Reverend William David Rudland (1839–1912) was a Christian Evangelist from Cambridge, England, and pioneering member of the China Inland Mission. Described as a man of intense purpose, Reverend Rudland brought simplicity, humility, and a focus on realism to those he met. Rising above a difficult beginning, he pragmatically tackled obstacles keeping his focus on stretching his hand out in friendship to the Chinese people. His organization, supervision, and a firm belief in native ministry built a single church in Taizhou, Zhejiang, China, into thirty-one outstations and baptized almost two thousand converts in twenty-eight years. He translated the New Testament and most of the Old Testament into a Romanized Taizhou dialect. He supervised the printing and oversaw distribution for several thousand documents in the local dialect. Reverend Rudland brought new technology to the press room which improved quality and quantity. He served as printing supervisor for the other mission districts as well. The British & Foreign Bible Society appointed him Honorary Governor for Life in 1911. Reverend William Rudland was the last surviving adult member of the Lammermuir Party before his death in 1912.

==Early years==

Born in Harston, Cambridge, England, the only son of William and Abigail (nee Newman) Rudland, on 17 February 1839. His Father a Yeoman, a farmer who owned his own land, died in 1840. William's Mother struggled to support William and his older sister Elizabeth. In 1851 Abigail Rudland married James Stearn; a true blessing for William in many ways, now he would receive a solid education. In addition to the basics reading, writing, and math, family taught him blacksmithing and farming. His curiosity helped him learn to fix just about anything.

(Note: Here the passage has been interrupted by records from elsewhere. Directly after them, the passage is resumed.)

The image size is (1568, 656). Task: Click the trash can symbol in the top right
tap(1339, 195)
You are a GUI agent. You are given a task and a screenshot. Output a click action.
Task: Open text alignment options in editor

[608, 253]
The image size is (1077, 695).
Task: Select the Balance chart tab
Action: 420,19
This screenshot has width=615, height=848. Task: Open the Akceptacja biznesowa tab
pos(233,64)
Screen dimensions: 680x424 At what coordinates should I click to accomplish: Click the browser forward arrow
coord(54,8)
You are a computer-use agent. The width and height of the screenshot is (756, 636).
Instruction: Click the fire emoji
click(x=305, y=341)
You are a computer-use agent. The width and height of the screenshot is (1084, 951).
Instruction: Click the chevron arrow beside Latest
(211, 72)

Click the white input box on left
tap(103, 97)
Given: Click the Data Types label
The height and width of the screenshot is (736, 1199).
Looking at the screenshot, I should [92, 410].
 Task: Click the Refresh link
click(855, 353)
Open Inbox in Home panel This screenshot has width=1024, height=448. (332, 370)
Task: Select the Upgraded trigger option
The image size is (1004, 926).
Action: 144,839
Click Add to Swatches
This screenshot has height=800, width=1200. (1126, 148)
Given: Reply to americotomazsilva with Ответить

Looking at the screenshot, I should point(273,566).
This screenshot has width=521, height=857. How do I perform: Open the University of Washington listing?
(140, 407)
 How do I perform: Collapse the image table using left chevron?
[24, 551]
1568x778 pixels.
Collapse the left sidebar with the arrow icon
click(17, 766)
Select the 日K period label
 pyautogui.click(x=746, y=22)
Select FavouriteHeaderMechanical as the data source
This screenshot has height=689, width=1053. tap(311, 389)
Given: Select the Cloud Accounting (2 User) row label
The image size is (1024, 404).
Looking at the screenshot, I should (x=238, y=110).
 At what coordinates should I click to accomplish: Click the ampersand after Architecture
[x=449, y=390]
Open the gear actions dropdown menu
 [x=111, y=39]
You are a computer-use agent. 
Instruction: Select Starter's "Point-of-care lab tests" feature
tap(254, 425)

Sparked by his sister Elizabeth's departure for Australia, William knew he wanted more than spending his life on a farm. His Mother, a devout Christian, encouraged him to join Bible study groups. It was at one of these meetings that he met Annie MacPherson (a spiritual leader known for her devotion to helping poor and abandoned children) who became his mentor and lifelong friend. Annie gave him tickets to the Mildmay Conference in October 1864 where William first heard Hudson Taylor speak. The next year she introduced William to Hudson Taylor after the Mildmay Conference. William committed himself to the mission. He was quoted saying, "I know I can follow that man."

==Mission beginnings==

By February 1866, Hudson Taylor decided William David Rudland, George Duncan, Lewis Nicol, Josiah Alexander Jackson, John Sell, and James Williamson, would sail with him as missionaries. Although the six had little or no formal education and none ordained, each brought skills and a love for Christ to the mission team. Taylor required each man to sign a memorandum stating God asked him to do His work in China, always look to God for their support, trust Him to provide it, and above all remain loyal to the mission. The Lammermuir sailed from the East India Docks, east of London, on 26 May 1866. On board the ship, William struggled with the motion of the waves and spent much time in his cabin. His roommate, James Williamson, spent many hours helping William study the Chinese language. William also became close friends with Josiah Jackson. Near the end of the voyage the ship crossed the path of two typhoons. Rudland, Williamson, and Jackson used their skills to repair the ship well enough to sail into port. The group landed in Shanghai on 30 September 1866.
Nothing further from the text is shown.